Después, Goyo inauguró una exposición de sus pinturas en una galería de la capital mexicana, y recibió favorables críticas, vendiendo todos sus cuadros a altísimos precios. Abrió además un despacho y se dedicó a litigar. Se hizo una radionovela sobre su vida, que tuvo altísimos niveles de audiencia. Incluso, llegó a hablarse en su momento de erigir una estatua con su efigie en la Ciudad de México.
Cuando el escritor Víctor Hugo Rascón Banda montó la obra teatral El estrangulador de Tacuba, protagonizada por Sergio Bustamante, Goyo asistió a los ensayos y desde las butacas ayudó al director a corregir algunos detalles. Sin embargo, terminó distanciándose, molesto por el tratamiento dado al caso, y demandó al director de la SOGEM por plagio, alegando que los derechos sobre la historia de sus crímenes le pertenecían a él. Goyo registró ante Derechos de Autor la narración de su caso. Sin embargo, tras un peritaje de la Facultad de Filosofía y Letras de la UNAM, perdió la demanda.
Años después, su vida se llevó al celuloide en el documental independiente Goyo, un macabro tributo exhibido en la Muestra Internacional de Cine, realizado por Ricardo Ham y Marco Jalpa, basado en una idea original de Verónica de la Luz, quien también lo produjo; José Estrada hizo una adaptación de su caso en la cinta El profeta Mimí; y el cineasta Alejandro Jodorowski filmó Santa Sangre, su espléndida y enfermiza película, inspirado en la biografía de Cárdenas. Además, el caso de Goyo se estudia desde hace décadas en Criminología y en la carrera de Derecho, en la UNAM.
Goyo Cárdenas murió el 2 de agosto de 1999 y se convirtió de esa manera en el asesino serial más surrealista de la Historia.
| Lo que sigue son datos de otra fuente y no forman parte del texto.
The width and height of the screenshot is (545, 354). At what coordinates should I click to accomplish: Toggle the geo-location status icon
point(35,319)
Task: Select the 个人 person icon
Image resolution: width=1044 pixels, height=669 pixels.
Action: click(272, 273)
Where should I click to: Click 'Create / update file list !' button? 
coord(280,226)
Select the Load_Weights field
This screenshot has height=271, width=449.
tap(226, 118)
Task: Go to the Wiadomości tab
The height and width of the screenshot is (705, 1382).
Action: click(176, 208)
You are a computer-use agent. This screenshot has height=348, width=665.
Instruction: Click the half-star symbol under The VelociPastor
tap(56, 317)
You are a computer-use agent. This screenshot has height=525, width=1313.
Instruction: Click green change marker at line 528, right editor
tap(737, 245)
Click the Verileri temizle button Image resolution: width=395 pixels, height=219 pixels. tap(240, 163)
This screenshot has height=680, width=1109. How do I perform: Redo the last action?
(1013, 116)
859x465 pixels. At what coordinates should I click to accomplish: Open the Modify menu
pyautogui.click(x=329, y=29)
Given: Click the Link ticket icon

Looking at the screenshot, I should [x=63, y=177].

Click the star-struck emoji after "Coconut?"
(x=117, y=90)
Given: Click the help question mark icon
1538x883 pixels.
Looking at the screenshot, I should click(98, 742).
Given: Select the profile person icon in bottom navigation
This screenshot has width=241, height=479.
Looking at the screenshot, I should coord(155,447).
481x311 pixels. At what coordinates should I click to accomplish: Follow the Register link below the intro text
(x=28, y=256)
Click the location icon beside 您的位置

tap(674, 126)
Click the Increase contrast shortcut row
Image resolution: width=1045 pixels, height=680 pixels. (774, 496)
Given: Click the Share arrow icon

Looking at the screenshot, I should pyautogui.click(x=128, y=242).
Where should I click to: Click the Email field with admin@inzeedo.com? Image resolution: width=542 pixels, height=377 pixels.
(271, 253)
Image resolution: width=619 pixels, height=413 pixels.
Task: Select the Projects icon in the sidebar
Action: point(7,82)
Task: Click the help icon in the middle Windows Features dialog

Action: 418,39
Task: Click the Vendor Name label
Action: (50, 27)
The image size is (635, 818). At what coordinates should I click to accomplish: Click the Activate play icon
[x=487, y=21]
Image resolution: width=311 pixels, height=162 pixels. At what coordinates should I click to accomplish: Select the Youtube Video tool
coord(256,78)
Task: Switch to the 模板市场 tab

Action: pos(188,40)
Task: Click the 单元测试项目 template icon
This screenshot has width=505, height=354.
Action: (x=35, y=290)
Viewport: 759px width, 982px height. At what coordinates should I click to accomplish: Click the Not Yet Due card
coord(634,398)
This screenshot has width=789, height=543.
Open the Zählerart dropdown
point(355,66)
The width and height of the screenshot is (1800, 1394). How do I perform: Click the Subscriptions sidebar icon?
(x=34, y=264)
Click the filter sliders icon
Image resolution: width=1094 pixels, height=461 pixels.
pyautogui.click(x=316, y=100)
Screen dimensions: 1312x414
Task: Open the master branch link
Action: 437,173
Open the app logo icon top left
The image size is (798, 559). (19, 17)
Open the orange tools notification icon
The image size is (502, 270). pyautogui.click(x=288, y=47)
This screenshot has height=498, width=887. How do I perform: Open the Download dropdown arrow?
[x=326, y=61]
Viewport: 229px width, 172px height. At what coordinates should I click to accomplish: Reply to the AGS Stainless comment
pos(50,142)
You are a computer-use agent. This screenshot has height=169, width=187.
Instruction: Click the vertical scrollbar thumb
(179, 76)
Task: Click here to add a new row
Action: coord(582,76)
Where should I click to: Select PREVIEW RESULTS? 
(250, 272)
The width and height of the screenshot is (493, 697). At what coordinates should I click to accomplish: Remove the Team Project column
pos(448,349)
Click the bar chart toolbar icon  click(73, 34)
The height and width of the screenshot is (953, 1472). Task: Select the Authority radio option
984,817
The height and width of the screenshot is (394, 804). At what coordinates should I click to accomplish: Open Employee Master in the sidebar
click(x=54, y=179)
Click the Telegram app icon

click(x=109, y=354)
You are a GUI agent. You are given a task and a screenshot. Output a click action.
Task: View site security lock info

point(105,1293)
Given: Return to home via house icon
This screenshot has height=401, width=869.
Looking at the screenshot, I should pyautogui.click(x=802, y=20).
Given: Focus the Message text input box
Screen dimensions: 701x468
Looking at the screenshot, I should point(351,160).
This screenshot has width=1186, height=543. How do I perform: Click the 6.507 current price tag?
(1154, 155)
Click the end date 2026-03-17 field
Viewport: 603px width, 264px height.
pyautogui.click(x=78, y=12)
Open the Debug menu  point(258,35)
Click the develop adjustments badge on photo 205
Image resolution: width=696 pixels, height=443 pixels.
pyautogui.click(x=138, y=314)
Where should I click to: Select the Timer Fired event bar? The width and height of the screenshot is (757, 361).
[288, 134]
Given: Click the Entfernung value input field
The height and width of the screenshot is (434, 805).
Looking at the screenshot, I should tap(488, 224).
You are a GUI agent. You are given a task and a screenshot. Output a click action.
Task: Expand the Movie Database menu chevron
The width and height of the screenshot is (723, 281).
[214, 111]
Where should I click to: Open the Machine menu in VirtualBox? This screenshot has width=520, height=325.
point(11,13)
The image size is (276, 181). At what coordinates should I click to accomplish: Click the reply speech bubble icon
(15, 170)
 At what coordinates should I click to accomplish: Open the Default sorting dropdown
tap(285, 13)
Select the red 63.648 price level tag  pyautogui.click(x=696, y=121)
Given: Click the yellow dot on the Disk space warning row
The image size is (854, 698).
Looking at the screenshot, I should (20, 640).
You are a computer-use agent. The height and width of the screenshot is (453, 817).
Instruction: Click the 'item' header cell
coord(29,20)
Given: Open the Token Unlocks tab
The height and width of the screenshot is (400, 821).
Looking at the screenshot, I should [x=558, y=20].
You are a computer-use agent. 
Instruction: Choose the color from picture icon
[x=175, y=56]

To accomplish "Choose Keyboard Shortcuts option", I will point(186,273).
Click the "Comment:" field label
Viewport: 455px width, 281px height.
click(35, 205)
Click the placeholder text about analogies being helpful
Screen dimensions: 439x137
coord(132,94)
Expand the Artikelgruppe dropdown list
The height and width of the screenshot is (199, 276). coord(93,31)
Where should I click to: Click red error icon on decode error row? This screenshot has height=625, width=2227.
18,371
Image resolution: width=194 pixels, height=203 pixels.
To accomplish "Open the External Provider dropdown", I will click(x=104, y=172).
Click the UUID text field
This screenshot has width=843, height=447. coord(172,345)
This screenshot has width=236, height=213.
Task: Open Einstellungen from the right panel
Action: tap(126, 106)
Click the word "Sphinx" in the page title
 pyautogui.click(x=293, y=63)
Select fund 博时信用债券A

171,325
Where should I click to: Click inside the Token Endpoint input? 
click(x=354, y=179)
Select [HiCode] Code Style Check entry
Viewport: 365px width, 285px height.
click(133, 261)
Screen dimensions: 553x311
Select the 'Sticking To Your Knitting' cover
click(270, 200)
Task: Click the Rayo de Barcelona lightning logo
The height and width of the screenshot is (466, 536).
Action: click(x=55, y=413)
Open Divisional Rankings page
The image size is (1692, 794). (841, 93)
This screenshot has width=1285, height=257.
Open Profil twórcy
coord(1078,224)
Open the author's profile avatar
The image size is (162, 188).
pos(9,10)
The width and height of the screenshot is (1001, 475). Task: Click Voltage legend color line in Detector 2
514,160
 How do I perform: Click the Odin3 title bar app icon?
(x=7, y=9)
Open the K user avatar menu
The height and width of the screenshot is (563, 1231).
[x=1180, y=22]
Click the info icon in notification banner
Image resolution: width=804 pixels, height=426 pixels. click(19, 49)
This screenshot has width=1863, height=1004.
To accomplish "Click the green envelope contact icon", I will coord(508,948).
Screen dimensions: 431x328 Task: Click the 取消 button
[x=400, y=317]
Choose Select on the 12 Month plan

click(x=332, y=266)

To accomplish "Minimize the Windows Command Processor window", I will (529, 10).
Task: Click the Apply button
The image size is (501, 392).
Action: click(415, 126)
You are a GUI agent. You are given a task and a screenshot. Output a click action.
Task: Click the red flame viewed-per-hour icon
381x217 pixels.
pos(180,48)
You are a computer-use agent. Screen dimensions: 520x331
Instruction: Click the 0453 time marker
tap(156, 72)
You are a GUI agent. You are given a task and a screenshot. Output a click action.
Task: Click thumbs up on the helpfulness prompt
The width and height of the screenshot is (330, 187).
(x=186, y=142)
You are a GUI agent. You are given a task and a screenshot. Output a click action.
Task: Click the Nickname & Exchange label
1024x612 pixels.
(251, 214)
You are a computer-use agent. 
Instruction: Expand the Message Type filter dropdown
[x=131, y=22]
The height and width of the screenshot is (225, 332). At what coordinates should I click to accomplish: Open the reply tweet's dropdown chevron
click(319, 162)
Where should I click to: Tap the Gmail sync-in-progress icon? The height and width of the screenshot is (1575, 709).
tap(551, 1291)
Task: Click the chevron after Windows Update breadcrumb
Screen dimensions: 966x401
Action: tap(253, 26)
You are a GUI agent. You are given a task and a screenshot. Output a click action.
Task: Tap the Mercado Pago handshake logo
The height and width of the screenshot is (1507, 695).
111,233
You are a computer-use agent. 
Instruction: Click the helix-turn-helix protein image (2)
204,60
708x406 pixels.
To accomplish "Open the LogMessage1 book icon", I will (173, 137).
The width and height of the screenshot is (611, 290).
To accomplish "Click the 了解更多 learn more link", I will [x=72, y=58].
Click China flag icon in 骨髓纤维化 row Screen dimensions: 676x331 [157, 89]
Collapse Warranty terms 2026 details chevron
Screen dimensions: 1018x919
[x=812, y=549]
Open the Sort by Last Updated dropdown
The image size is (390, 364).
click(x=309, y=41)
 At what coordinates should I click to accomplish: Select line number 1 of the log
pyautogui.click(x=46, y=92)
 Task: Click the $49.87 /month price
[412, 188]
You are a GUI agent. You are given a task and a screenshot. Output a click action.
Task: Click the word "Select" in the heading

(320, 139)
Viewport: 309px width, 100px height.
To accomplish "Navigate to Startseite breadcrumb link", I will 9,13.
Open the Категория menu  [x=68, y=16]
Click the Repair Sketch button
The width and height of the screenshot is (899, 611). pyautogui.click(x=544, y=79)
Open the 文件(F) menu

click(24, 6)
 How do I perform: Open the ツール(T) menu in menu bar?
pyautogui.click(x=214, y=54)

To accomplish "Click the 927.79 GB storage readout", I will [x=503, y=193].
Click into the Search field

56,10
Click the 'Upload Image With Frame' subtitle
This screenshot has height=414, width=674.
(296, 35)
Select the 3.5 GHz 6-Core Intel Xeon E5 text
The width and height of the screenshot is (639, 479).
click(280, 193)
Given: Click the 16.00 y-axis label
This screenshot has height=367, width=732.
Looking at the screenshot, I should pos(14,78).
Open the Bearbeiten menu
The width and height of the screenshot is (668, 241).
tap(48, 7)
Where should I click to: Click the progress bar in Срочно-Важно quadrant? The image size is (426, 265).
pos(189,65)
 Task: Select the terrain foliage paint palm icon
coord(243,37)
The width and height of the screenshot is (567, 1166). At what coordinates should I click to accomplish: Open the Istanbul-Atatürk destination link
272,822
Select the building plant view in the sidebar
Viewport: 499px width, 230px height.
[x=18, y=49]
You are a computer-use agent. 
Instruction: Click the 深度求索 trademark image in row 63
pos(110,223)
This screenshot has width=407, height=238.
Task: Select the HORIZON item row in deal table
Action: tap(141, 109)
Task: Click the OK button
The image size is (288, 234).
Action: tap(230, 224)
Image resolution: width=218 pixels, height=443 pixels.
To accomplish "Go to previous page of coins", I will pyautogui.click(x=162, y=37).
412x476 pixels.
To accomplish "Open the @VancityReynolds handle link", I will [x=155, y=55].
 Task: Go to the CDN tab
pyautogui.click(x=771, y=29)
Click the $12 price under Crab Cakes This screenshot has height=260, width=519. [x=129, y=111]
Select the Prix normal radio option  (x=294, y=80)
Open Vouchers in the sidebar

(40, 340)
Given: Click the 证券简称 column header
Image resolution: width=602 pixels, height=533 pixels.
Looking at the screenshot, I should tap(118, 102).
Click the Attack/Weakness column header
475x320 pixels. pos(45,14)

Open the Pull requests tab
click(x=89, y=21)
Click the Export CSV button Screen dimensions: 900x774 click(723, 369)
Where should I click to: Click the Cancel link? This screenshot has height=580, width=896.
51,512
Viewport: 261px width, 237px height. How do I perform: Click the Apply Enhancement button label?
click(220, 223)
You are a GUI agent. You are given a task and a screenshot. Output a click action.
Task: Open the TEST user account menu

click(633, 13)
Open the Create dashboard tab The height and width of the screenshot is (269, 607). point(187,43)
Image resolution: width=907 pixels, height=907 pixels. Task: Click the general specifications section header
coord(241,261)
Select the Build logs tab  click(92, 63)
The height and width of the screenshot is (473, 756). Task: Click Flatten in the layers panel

El pueblo le hizo canciones, hubo estampitas con su imagen, y fue idolatrado por la gente, que aún recuerda su nombre y obras.
Ha sido además el único homicida que fue becado por una compañía petrolera, aguantó 34 años en prisión, estudió Química, Psiquiatría y Derecho, fue absuelto por el presidente de su país, hizo carrera de abogado al salir de la cárcel, protagonizó docenas de libros escritos por especialistas, se dedicó a la literatura y la pintura triunfando, colaboró en una obra teatral sobre sus crímenes, tuvo su propia radionovela y su película de culto en la Muestra de Cine, registró su caso para cobrar derechos, y además recibió un homenaje en la Cámara de su país, siendo señalado además como ejemplo para sus conciudadanos tras asesinar a cuatro jovencitas. Citando aquella canción de Alberto Cortez: “¡Qué maravilla, Goyo, qué maravilla!”. En ningún país del mundo ocurriría algo similar. Sólo Goyo, nuestro mexicanísimo Goyo, podía conseguirlo.